House Speaker Nancy Pelosi summed up the situation thus: 'It's a temper tantrum by the President.'

Meanwhile, it's the teenagers and the children whose names are being taken in vain who are the ones that are talking sense. On the last day of half term, hundreds of Norwich pupils made their way to the city's Forum to chant, cheer and challenge the government about its reaction to climate change and the impact that global warming will have on future generations.

While pro-fossil fuels halfwit Donald Trump treats the fact that it's sometimes cold outside as evidence that the idea the planet is getting warmer isn't the result of decades of hard work by hundreds of clever scientists but in fact a ridiculous hoax dreamt up '…by and for the Chinese in order to make US manufacturing non-competitive', kids across the country are actually getting off their backsides and trying to make the world somewhere a better place for their children's children.

And while our Government chase their own tail over Brexit as we career towards the unknown unprepared, our kids are shouting as loud as they can about how we have 12 years – 12 YEARS! – to limit the climate change catastrophe.

Without that change, the risk of extreme heat, drought, floods and poverty hitting hundreds of millions of people with even greater intensity will increase exponentially: Theresa May responded with this: '…it is important to emphasise that disruption increases teacher's workloads and wastes lesson time that teachers have carefully prepared for.' Sigh, sigh, sigh.

Just as none of us will ever declare that we wished we'd spent more time in the office on our death beds, none of those kids who protested will look back and mourn that maths lesson they missed so that they could lend their voice to the most important issue facing the world today.

It's a fairly sorry state of affairs when issues as gigantic as these have to be dealt with by people who can't vote, who have limited purchase power and who can't even decide what time they come in from a night out, if they're allowed a night out in the first place.

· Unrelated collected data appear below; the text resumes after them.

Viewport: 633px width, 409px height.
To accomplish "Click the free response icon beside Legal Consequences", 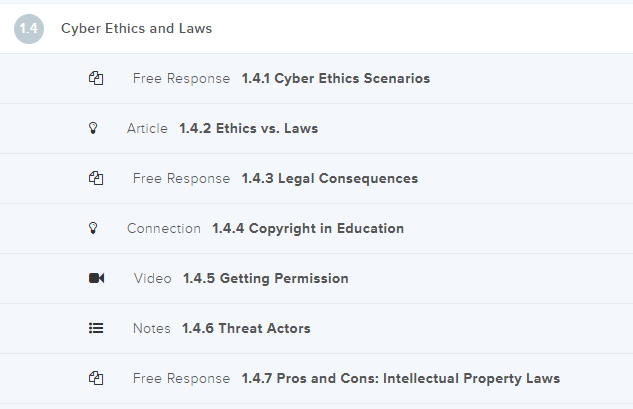I will (x=96, y=178).
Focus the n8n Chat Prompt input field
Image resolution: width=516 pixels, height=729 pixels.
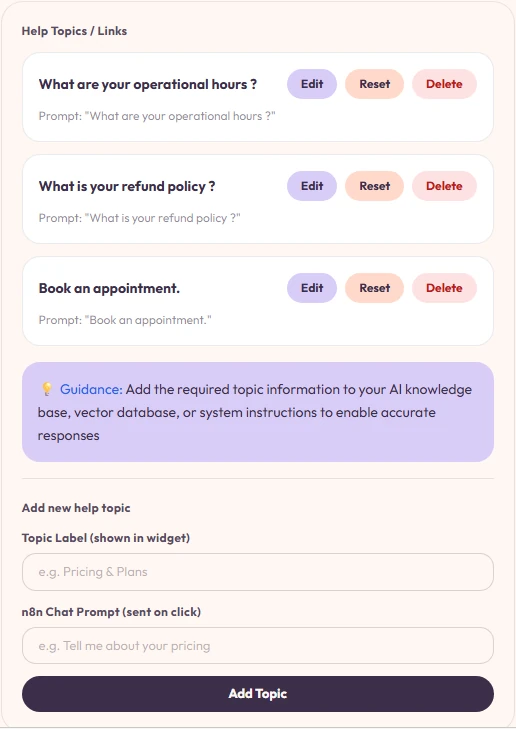point(258,646)
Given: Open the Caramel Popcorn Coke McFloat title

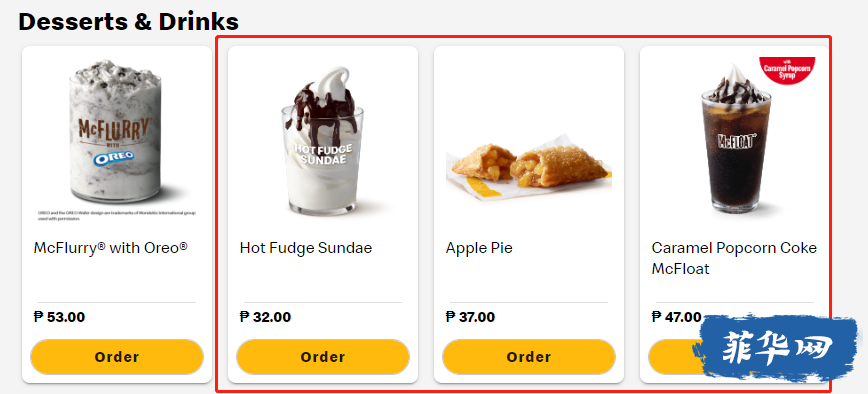Looking at the screenshot, I should click(734, 258).
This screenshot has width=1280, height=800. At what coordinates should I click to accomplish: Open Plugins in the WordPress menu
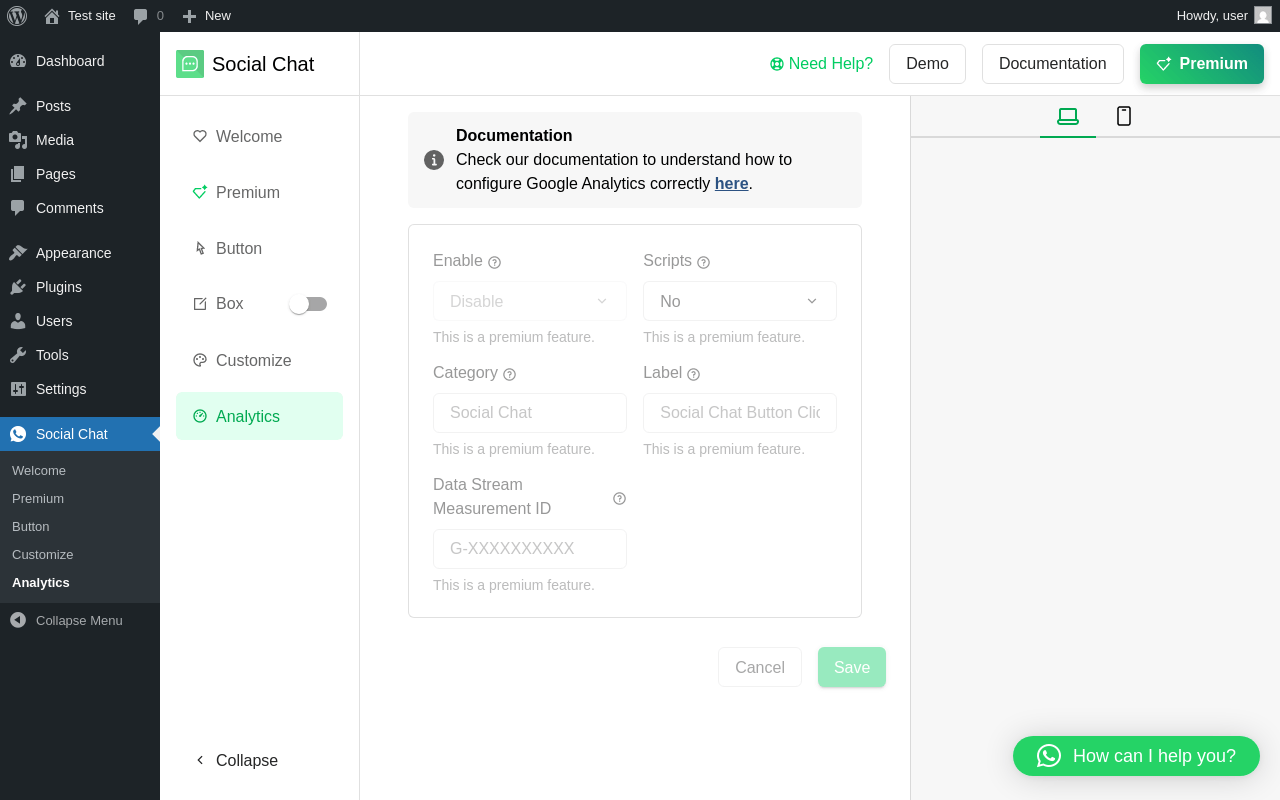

But thank God for all those brave students and young people who recognise that there are times for doing what they're told and there are times to tell everyone else what needs to be done, who realise that if we don't take action right now, there won't be fields of wheat to gaily gambol through in the future, indeed there might not be any people to gambol through them, either.

Inspired by teenager Greta Thunberg's weekly sit-ins outside the Swedish parliament to raise awareness of the climate crisis, students in Europe, Australia and the United States have held strikes and it's been humbling and inspiring to watch tomorrow's adults doing what today's adults should have done years ago.

The grown-ups have failed the kids, now let's hope the kids can show the grown-ups how to change the world by reminding us about what's really important. Meanwhile, the rest of us should feel grateful that someone is standing up for what's right and somewhat ashamed that we've let it come to this.